### WHAT YOU HAVE TO DO
Copy the passage of the membership interest purchase text below between "The purchase price" and "million dollars ($18,000,000).", inclusive.

━━ GIVEN TEXT ━━

Item 1.01 Entry into a Material Definitive Agreement.

Membership Interest Purchase Agreement

On October 26, 2022, Bloomios, Inc. (the "Company") entered into a Membership Interest Purchase Agreement (the "MIPA") by and among the Company, Upexi, Inc., (the "Seller") and Infused Confections LLC (the "Buyer"). The Buyer is a wholly-owned subsidiary of the Company. Pursuant to the MIPA, the Buyer purchased from the Seller all of the issued and outstanding limited liability company membership interests (the "LLC Interests") of Infusionz LLC ("Infusionz"). Infusionz is in the business of developing, manufacturing, and marketing CBD products including, but not limited to, edibles, tinctures, topicals, capsules and pet products (the "Business").

Seller also agreed to transfer certain equipment used in connection with operation of the Business and agreed to allow the Company to provide: (i) white label and private label manufacturing services to Seller's customers and (ii) contracted services for certain brands of the Seller that were manufactured by the Seller ((i) and (ii) are referred to collectively herein as the "Assets").

The closing of the purchase of the LLC Interests and the transfer of the Assets occurred on October 26, 2022 (the "Closing Date").

The purchase price of the LLC Interests was twenty-three million five hundred thousand dollars ($23,500,000) which consisted of cash consideration of five million five hundred thousand dollars ($5,500,000) and non-cash consideration of eighteen million dollars ($18,000,000).

━━━
━━ ENTRIES SUPPLIED ━━

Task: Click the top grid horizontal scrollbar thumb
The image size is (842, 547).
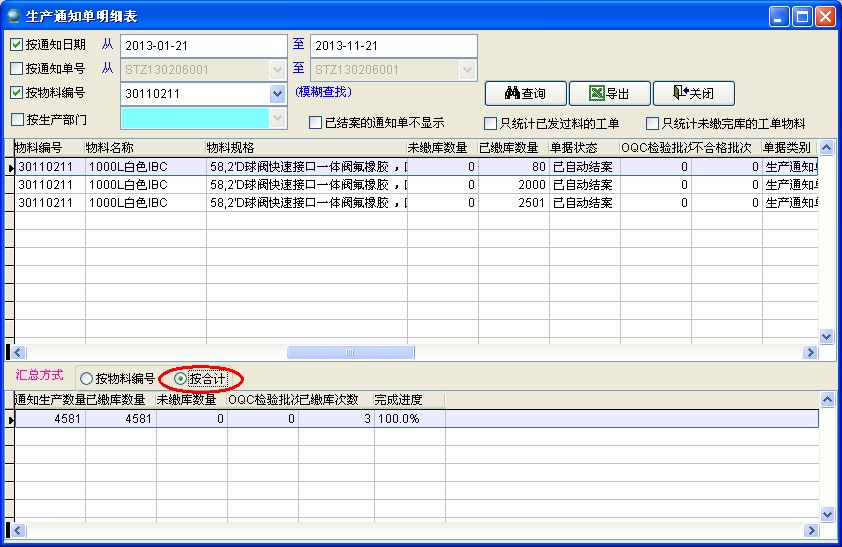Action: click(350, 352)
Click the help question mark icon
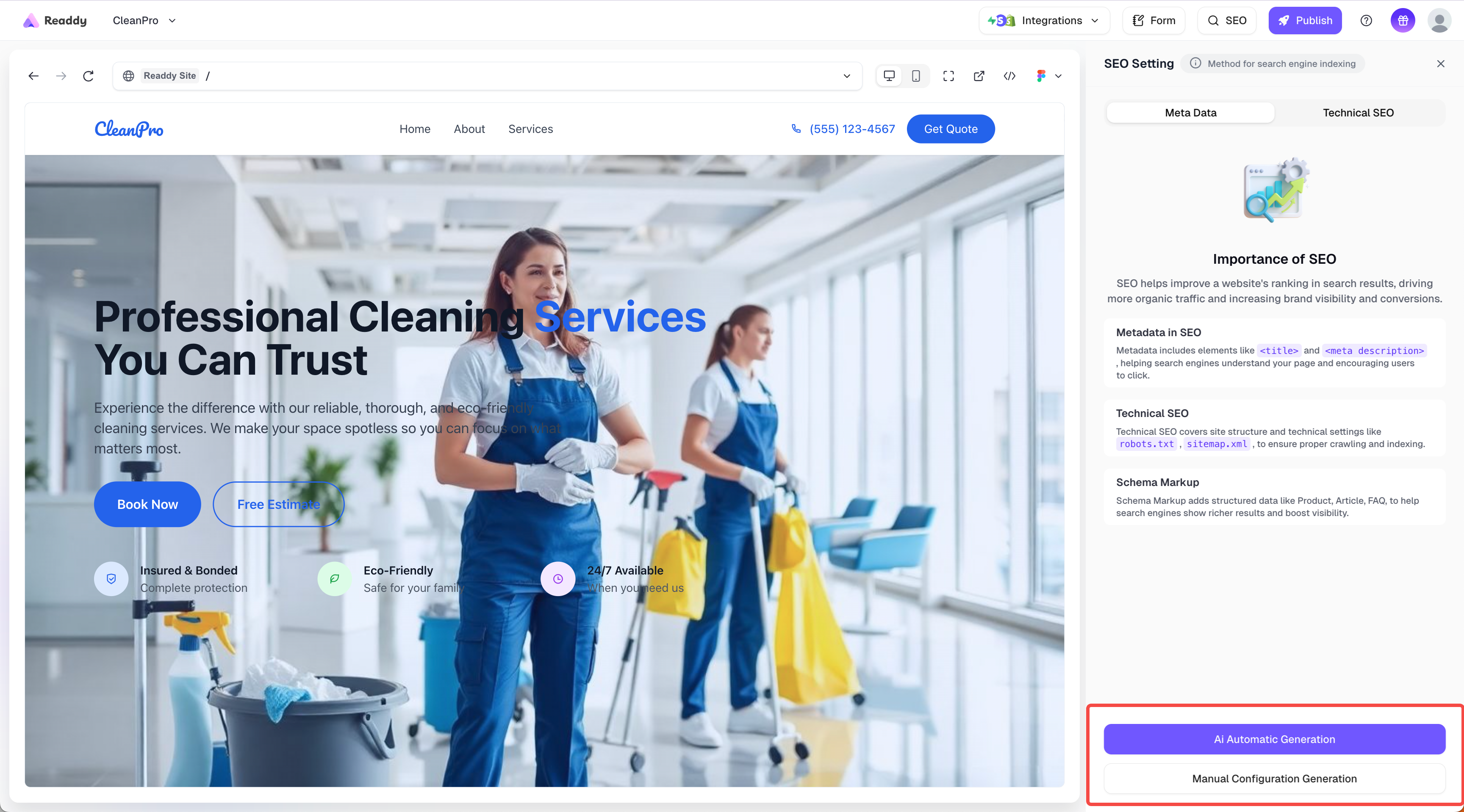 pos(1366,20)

━━━

### RESULT
The purchase price of the LLC Interests was twenty-three million five hundred thousand dollars ($23,500,000) which consisted of cash consideration of five million five hundred thousand dollars ($5,500,000) and non-cash consideration of eighteen million dollars ($18,000,000).